Israel Killed More than 100 Members of My Family. President Biden Must Demand a Ceasefire To End Israel’s Genocide in Gaza

Left to right: 10-year-old Ali, 12-year-old Mahmoud holding 2-year-old Waleed, and 8-year-old Dana, are among the author’s relatives killed by the Israeli military in Gaza.

By Adam Abosheriah

On January 26, the International Court of Justice issued a landmark ruling in favor of the government of South Africa, which had filed a petition accusing Israel of committing genocide against Palestinians in Gaza. I was gratified as I read the decision, calling on Israel to take all measures to avoid killing civilians in Gaza and to prevent and punish incitement to commit genocide by Israeli officials..

The ICJ decision will hopefully save lives and help end the catastrophic humanitarian crisis caused by Israel’s cutting off food, water, and other humanitarian aid. But it can only end the killing and the suffering of the 2.3 million Palestinians trapped in Gaza under one of the deadliest bombing campaigns in history if President Biden heeds its conclusions and calls for an immediate ceasefire.

The court’s decision came too late to have any chance of saving the lives of 104 members of my family who were killed by Israeli airstrikes in November. It was the middle of the night. My parents, brother, nieces and nephews were in our family home in Gaza City, along with other relatives who had been driven from their homes further north and were sheltering there. My cousin Fathi’s home was attacked first. Then, as my brother, cousins and other family members rushed to Fathi’s house to rescue the injured, the Israeli military bombed the house again, killing all the survivors and those attempting to rescue, and carpet bombing nine other homes of my relatives.

My cousin in the US alerted me by phone. I immediately tried calling my parents, but communications were severed. It took me nearly 12 excruciating hours to find out who was killed, wounded, had managed to escape, had been pulled from the rubble and survived.

Dozens of my family members’ bodies remain underneath rubble, including my parents and brother. My 83-year old father was the salt of the earth. A man who loved life, peace, his family, nature, and most of all, his grandchildren. My cousin Yaser, like a brother to me, along with his wife, six children, and two grandchildren. I think about them continuously, my pain magnified because I can’t give them a proper burial.

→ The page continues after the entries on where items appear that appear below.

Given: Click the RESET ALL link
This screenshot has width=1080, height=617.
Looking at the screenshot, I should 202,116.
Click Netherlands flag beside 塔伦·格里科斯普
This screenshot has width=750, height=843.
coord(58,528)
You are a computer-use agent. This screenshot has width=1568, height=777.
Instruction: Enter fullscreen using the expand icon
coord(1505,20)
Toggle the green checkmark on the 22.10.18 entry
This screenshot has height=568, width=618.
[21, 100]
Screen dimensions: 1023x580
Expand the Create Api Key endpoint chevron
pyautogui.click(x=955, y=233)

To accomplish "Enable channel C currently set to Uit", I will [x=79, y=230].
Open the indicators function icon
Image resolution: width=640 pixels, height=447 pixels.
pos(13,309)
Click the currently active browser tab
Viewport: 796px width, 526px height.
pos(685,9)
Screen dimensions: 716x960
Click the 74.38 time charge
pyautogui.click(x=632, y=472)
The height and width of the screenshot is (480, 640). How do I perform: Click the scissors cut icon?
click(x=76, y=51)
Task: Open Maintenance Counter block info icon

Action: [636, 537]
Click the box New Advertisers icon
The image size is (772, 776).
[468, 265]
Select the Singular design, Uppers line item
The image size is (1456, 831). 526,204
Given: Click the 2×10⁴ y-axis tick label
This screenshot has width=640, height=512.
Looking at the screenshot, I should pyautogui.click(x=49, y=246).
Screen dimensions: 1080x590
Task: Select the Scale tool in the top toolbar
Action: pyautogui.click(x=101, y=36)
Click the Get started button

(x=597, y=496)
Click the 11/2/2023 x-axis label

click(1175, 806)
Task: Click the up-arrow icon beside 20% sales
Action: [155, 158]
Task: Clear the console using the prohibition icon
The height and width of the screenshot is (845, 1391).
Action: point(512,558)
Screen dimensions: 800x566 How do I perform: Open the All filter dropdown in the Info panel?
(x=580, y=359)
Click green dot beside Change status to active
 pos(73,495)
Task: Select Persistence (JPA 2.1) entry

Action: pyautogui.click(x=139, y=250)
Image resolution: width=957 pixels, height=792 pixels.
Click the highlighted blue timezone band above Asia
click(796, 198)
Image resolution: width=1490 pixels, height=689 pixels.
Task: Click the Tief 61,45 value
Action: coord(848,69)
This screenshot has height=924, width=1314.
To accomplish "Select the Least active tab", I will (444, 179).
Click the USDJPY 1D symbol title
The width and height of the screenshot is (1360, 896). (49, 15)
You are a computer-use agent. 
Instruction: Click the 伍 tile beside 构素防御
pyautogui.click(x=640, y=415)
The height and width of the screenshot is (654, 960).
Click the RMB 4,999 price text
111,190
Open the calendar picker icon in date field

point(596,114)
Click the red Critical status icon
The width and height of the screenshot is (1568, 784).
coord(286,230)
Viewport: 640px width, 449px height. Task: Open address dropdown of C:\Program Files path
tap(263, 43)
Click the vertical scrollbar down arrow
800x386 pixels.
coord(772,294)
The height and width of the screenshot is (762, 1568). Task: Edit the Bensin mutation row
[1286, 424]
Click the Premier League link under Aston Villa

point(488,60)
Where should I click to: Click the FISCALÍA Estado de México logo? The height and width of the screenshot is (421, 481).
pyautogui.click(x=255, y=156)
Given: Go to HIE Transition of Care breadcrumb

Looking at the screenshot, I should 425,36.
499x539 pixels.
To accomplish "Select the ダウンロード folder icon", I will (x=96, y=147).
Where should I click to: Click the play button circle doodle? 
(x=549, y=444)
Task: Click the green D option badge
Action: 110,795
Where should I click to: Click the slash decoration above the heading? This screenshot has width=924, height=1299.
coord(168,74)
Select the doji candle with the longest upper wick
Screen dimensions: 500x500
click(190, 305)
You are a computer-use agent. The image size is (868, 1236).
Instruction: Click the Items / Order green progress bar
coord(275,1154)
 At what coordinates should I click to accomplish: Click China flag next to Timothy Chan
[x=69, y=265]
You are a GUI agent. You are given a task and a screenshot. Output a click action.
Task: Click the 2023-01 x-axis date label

It’s more than two months since over 100 relatives were wiped out by Israeli bombs, and Israel’s relentless assault on Palestinians in Gaza has surpassed 100 days. More than 26,000 people have been killed by the Israeli military, most of them women and children, and 65,000 others wounded. Nearly 8,000 more are missing, or buried under rubble. 1.7 million people–75% of the population of Gaza Strip–have been driven from their homes. The overcrowding and lack of adequate sanitation in shelters for displaced people, coupled with Israel’s refusal to permit more than a trickle of the necessities of life such as food, clean water, medical supplies, and fuel to enter Gaza, means that hundreds of thousands more are at risk of death from deliberately-imposed starvation, disease, or, for those forced into the squalid tent cities on beaches in southern Gaza, exposure from winter cold and rain. The World Health Organization reports alarming rates of acute respiratory infections, diarrhea, scabies and lice.

This is all happening in the context of 56 years of brutal Israeli military occupation, 16 years of a suffocating, illegal Israeli siege and blockade of Gaza, and 75 years of a racist Israeli system of oppression of Palestinians that human rights groups say amounts to apartheid. These are the root cause of all the violence in Palestine/Israel.

I appreciate South Africa’s brave moral stance in bringing their case against Israel to the ICJ. President Biden, on the other hand, has unconditionally supported Israel’s merciless assault since day one, despite his admission that Israel has been engaged in “indiscriminate” bombing of Gaza — a serious war crime. President Biden could pick up the phone and demand that Israel implement an immediate ceasefire. Instead, he continues to send Israel’s far-right government weapons and money, even bypassing Congress to do so.

President Biden’s support for Israel’s attack on Gaza is out of step with the views of Americans, a majority of whom support a ceasefire. He should listen to his constituents and end his administration’s complicity in Israel’s war crimes in Gaza, and do all that is in its power to bring about a permanent ceasefire.

Adam Abosheriah is a Palestinian-American pharmacist from Gaza living in Springfield, New Jersey.